Auf Szenen wie in Portugal kann es nur eine Antwort geben: Spielabbruch, Suspendierungen, Geisterspiele. Möglich ist das alles, umgesetzt wird es fast nie. Der Fußball muss sich wehren, damit seine Bühne nicht länger vom rechten Pöbel missbraucht wird. Doch das kann nur der Anfang sein. Die Hetzer werden nicht einfach so verschwinden. Sie sind aber auch nicht einfach so gekommen. Seit Jahren schon versuchen sie sich, in den Fanszenen einzunisten. Um so neue Mitglieder zu rekrutieren und eine Masse unter Kontrolle zu bekommen. Fußball ist ein Milliardengeschäft, die Summen, die aber für Fanarbeit ausgegeben werden, sind vergleichsweise mickrig. Gleichwohl sollte damit der Sport auch nicht alleine gelassen werden. Es ist auch die besondere Aufgabe des Staates, dieses Klientel unter intensiver Beobachtung zu halten. Um kein Missverständnis aufkommen zu lassen: Viele Vereine sind schon bemüht und machen Angebote. Um wirklich wirkungsvoll arbeiten zu können, müsste einfach noch mehr investiert werden.

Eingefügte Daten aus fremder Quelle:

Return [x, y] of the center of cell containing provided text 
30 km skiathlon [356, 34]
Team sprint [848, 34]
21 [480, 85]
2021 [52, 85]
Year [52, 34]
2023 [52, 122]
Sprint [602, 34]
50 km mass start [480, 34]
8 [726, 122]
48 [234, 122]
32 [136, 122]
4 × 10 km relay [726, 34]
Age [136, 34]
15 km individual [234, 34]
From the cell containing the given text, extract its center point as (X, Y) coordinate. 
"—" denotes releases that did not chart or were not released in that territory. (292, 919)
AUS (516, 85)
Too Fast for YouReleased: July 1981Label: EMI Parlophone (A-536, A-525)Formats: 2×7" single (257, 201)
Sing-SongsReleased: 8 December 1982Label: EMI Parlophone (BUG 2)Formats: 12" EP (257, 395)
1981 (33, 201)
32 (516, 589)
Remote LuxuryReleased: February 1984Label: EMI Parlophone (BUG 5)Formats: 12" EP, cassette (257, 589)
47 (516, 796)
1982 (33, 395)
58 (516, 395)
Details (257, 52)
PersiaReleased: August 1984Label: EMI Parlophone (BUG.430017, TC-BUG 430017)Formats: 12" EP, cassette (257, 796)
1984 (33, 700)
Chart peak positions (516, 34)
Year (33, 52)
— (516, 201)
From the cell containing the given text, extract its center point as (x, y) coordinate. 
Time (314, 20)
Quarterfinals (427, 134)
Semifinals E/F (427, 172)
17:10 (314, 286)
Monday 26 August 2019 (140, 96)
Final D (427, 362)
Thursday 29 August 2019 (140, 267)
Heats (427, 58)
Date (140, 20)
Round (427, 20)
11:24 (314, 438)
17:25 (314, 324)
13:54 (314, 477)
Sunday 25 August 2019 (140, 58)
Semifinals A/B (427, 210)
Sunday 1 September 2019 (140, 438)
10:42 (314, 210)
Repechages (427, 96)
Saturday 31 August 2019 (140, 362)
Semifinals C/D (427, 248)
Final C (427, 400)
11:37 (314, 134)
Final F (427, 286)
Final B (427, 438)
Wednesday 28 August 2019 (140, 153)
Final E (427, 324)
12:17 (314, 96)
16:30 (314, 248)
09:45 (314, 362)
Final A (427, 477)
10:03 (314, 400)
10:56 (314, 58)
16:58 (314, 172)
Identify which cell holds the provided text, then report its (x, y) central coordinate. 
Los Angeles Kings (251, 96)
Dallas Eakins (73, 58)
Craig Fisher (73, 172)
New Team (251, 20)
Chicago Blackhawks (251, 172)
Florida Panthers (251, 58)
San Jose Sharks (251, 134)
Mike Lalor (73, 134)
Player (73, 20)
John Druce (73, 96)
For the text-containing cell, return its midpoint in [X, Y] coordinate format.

In Münster hat sich gezeigt, dass jeder etwas gegen Rassismus im Alltag beitragen kann. Und das es etwas bewirkt. Dass man nicht weghören darf. Egal ob an der Kasse im Supermarkt, beim Kinderarzt, an der Bushaltestelle, im Büro, auf der Kirmes oder eben im Stadion. Rivalität ja, Hass nein. Für die Diskriminierung von anderen gibt es keine Entschuldigung, keine Rechtfertigung. Damit ist nicht nur eine andere Hautfarbe gemeint, sondern auch die sexuelle Ausrichtung oder Religion. Es gibt darauf nur eine Antwort: Null Komma null Toleranz gegen rassistische Krakeeler.